QkTable.hpp

#pragma once
#include "Angular/SixJTable.hpp"
#include "Wavefunction/DiracSpinor.hpp"
#include "YkTable.hpp"
#include <array>
#include <cstdint>
#include <functional>
#include <string_view>
#include <unordered_map>
 
namespace Coulomb {
 
//! Symmetry (state index order) for tables.
enum class Symmetry { Qk, Wk, Lk, none };
 
//! Convert Symmetry to string
inline std::string_view to_string(Symmetry s) {
  switch (s) {
  case Symmetry::Qk:
    return "Qk";
  case Symmetry::Wk:
    return "Wk";
  case Symmetry::Lk:
    return "Lk";
  case Symmetry::none:
    return "none";
  }
  return "";
}
 
//! Data type used to store integrals
using Real = double;
 
//! index type for set of 4 orbitals {nk,nk,nk,nk} -> nk4Index [max n: 256]
//! @details @warning Requires 0<n<256, see \ref Angular::nk_to_index
using nk4Index = uint64_t;
 
//! index type for each {nk} (orbital) [max n: 256]
//! @details @warning Requires 0<n<256, see \ref Angular::nk_to_index
using nkIndex = uint16_t;
 
static_assert(sizeof(nkIndex) == sizeof(DiracSpinor::Index));
 
//! Function type for calculating Coulomb(-like) integrals.
//! Takes k and 4 DiracSpinors, returns a double
using CoulombFunction =
  std::function<double(int, const DiracSpinor &a, const DiracSpinor &b,
                       const DiracSpinor &c, const DiracSpinor &d)>;
 
//! Function type for determining Coulomb(-like) integral selection rules.
//! Takes k and 4 DiracSpinors, returns a true if integral is allowed.
using SelectionRules =
  std::function<bool(int, const DiracSpinor &a, const DiracSpinor &b,
                     const DiracSpinor &c, const DiracSpinor &d)>;
 
//==============================================================================
/*!
  @brief
  Base class template to store Coulomb integrals, and similar. 
  3 specific cases (by template instantiation), account for specific symmetrs.
 
  @details
  Mostly, a wrapper for std::unordered_map.
  Stores data in a std::vector of maps, each element (map) for each k
  (multipolarity).
  The symmetry is taken into account by defining a "Normal Ordering" of set of
  orbitals {a,b,c,d}, which is defined as the "smallest" arrangment of equivilant indices. The details depend on the specific symmetry in question:
 
  ### Qk symmetry:
  
  - {abcd} = cbad = adcb = cdab = badc = bcda = dabc = dcba.

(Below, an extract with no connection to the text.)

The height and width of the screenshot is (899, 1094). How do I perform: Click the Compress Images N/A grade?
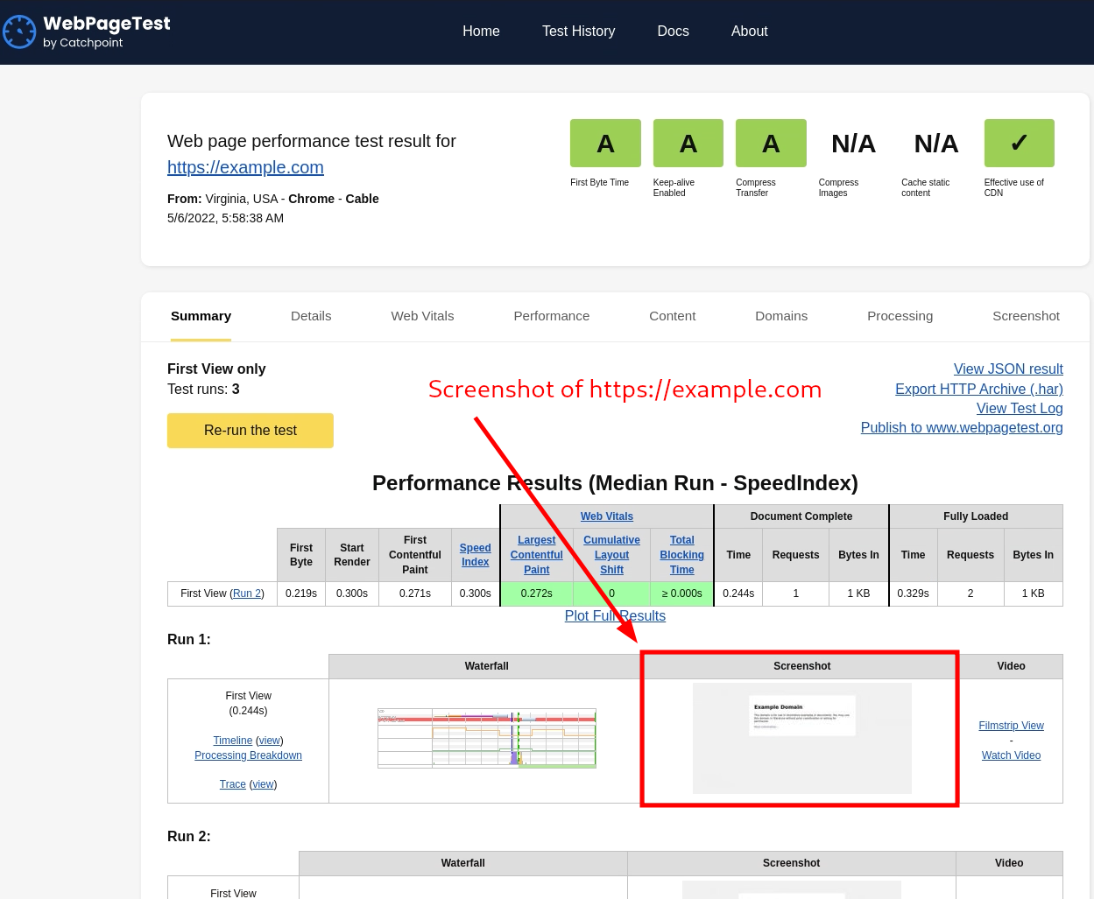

  - Normal ordering: "smallest" of above 8 options
  - [ Also assumes Coulomb selection rules, for @ref fill(), and @ref P(), @ref W() ]
  
  ### Wk symmetry (same as g):
 
  - {abcd} = badc = cdab = dcba
  
  ### Lk symmetry:
  
  - {abcd} = badc
 
  ### Nk symmetry:
 
  - No symmetry assumed; each integral treated as unique.
 
  @note Hashtable lookup is significant bottleneck. Should look into better hashmaps.
 
  @warning
  Requires 0<n<256, see \ref Angular::nk_to_index
 
  @note The internal summations in @ref P(), @ref P2(), @ref W(), and @ref g()

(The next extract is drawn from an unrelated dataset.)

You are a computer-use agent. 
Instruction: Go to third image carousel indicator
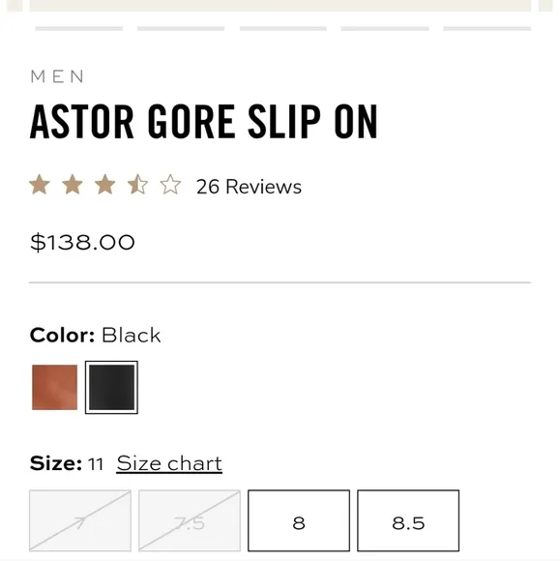[283, 29]
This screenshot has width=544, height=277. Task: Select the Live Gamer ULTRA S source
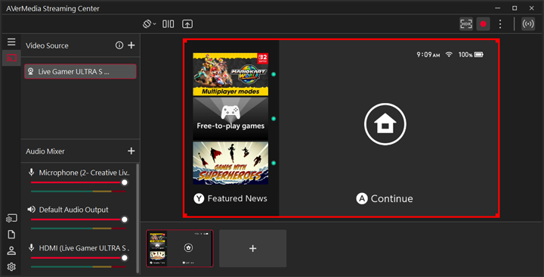[80, 71]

  depend on the selection rules, and @p S:
  for @ref Symmetry::Qk, we assume Coulomb angular selection rules, 
  including parity rule, (via @ref k_minmax_Q); 
  for all other symmetries no explicit selection rule is assumed.

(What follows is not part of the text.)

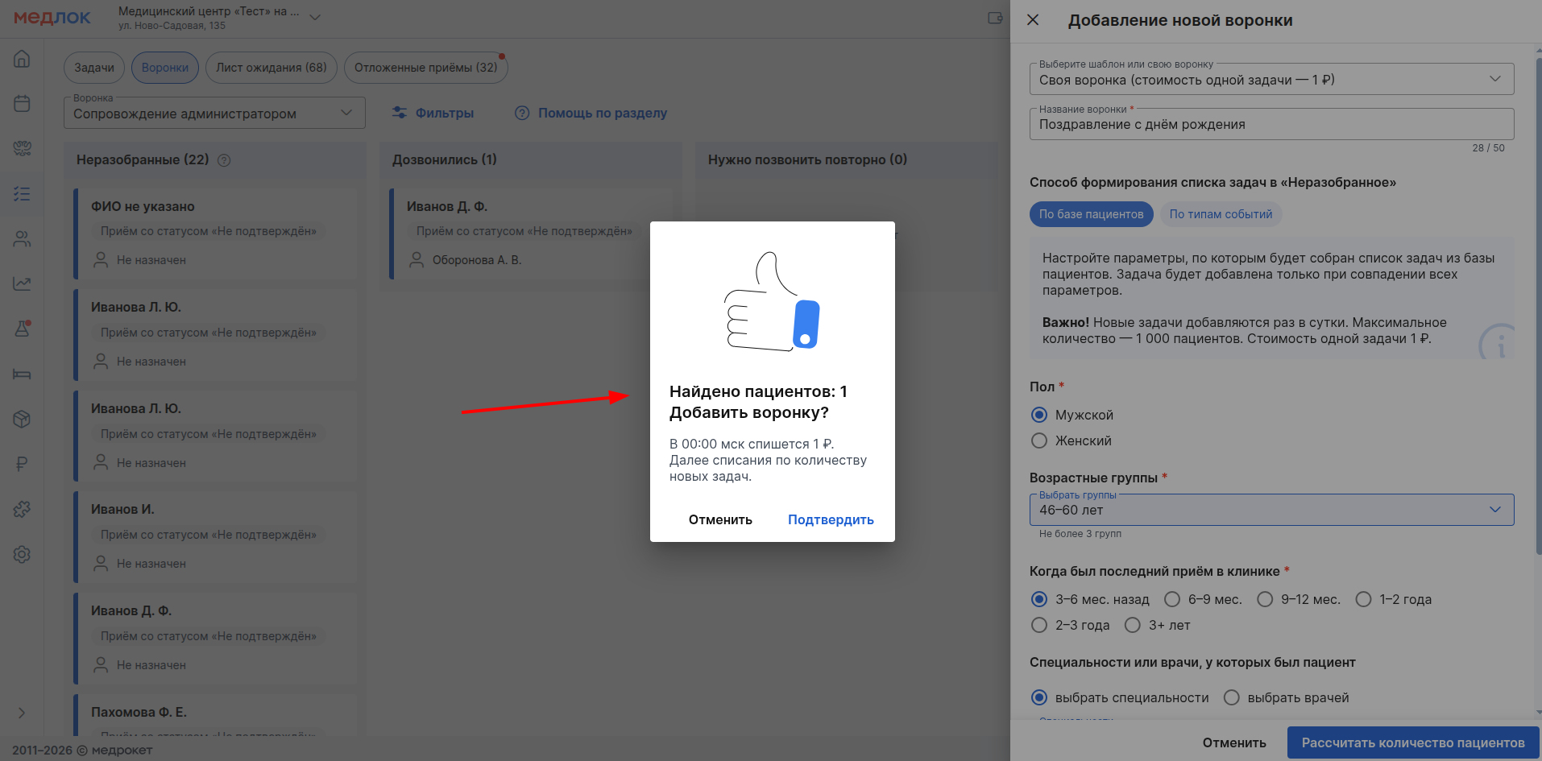This screenshot has height=761, width=1542.
Task: Open the analytics chart icon in the sidebar
Action: click(22, 283)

  The @ref fill() and @ref fill_if() functions also make this assumption;
  these functions are only available for the @ref Symmetry::Qk symmetry, and
  in that case, assume the regular Coulomb selection rules.
*/
template <Symmetry S>
class CoulombTable {
 
private:
  // each vector element corresponds to a 'k'
  std::vector<std::unordered_map<nk4Index, Real>> m_data{};
 
public:
  // 'Rule of zero' (except virtual destructor)
  // virtual ~CoulombTable() = default;
 
  /*!
    @brief Fill table with all non-zero Coulomb Q integrals from a YkTable.
    @details
    Fills the table with Q^k_abcd for all orbitals in @p basis, exploiting
    the 8-fold Qk symmetry to avoid redundant calculations. Uses a precomputed
    @p yk for the radial integrals.
 
    Filling proceeds in four stages:
    1. Count non-zero integrals per k (for map reservation)
    2. Reserve map capacity
    3. Initialise all entries to zero (parallelised over k)
    4. Fill values in parallel (safe since no new map insertions occur)
 
    @param basis   Basis set of orbitals.
    @param yk      Precomputed Yk table for radial integrals.
    @param k_cut   Maximum multipolarity k. Set to <=0 for no cut-off.
    @param print   If true, prints timing and summary.
 
    @note Only valid for QkTable ( @ref Symmetry::Qk ) (enforced via static_assert).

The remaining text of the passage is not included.